Continued U.S. relative economic decline combined with path dependency
on the military and financial power leads the U.S. to use these to pursue
increasingly narrow unilateralism aims, stimulating competing core and rising
semiperipheral powers to arm to defend their own interests. In all likelihood, this will take quite some
time due to the extent to which other core powers have relied on the U.S. world
policemen role. Eventually, though,
competing core powers such as Germany and Japan (perhaps as part of larger
regional or supranational structures such as the European Union) build up their
military capabilities and a renewed situation of multicentricity emerges in the
core that eventually results in hegemonic rivalry and world war among core
states.
3. Global
elite formation.
A narrow group of elites supports the U.S. in its use of military and
financial power to sustain global dominance against the protests of rival
elites and populations that are increasingly exploited or excluded from the
benefits of an unequal and asymmetrical form of globalization. The U.S., including through U.S.-dominated
supranational institutions, becomes a de factor world state representing
large-scale corporations, a large military and perhaps a civil service
bureaucracy. As the global system
becomes reconstituted on increasingly narrow and militarized social
foundations, transnational social movements rooted in global civil society and
working in conjunction with elite contenders from select states and regions,
challenge top down globalization through a combination of mass protest and the
putting forward of alternative frameworks for global governance based on broad
social foundations, across lines of race, class, gender, nationality and
civilizations.
We will use the results of our research to estimate which of these
future scenarios are more likely to actually occur, specifying what our study
of the changing social foundations of global elites over a long-historical
period has to say about the future trajectory of the global system. The above narrative explains the pressing
need to study the changing social foundation of global elite integration and
its relationship to global conflict and cooperation.
Prior
NSF-supported Research on Globalization
Christopher Chase-Dunn SES-0077975 "Trajectories and Causes of
Structural Globalization: 1800-2000" Amount: $129,898 PERIOD: September 1,
2000 through August 31, 2002.

» Aim of the exercise: From the globalization text, list every social category named as part of the broad social foundations for alternative frameworks of global governance.

» Data provided:

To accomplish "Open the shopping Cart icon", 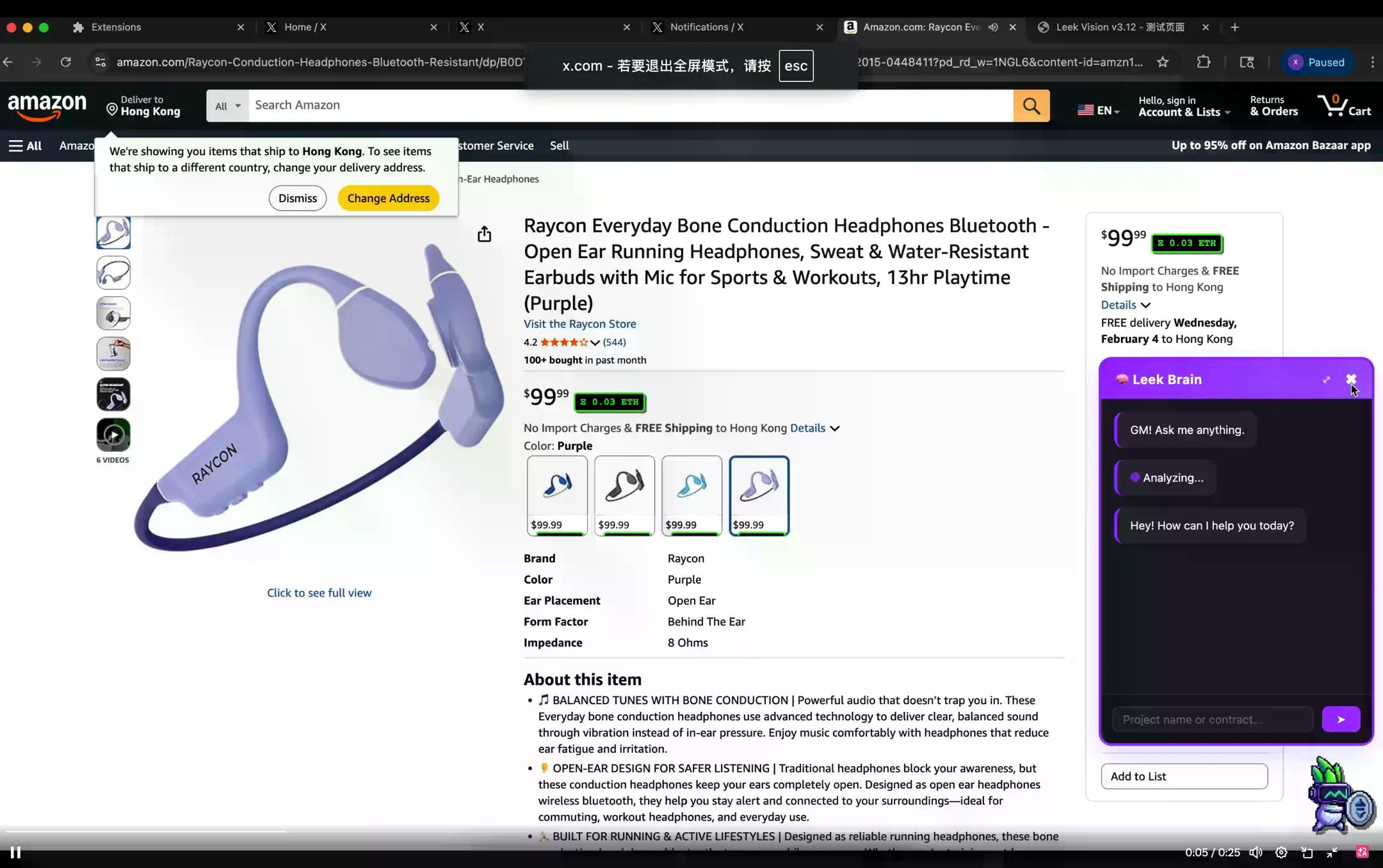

» Result of this exercise: race, class, gender, nationality, civilizations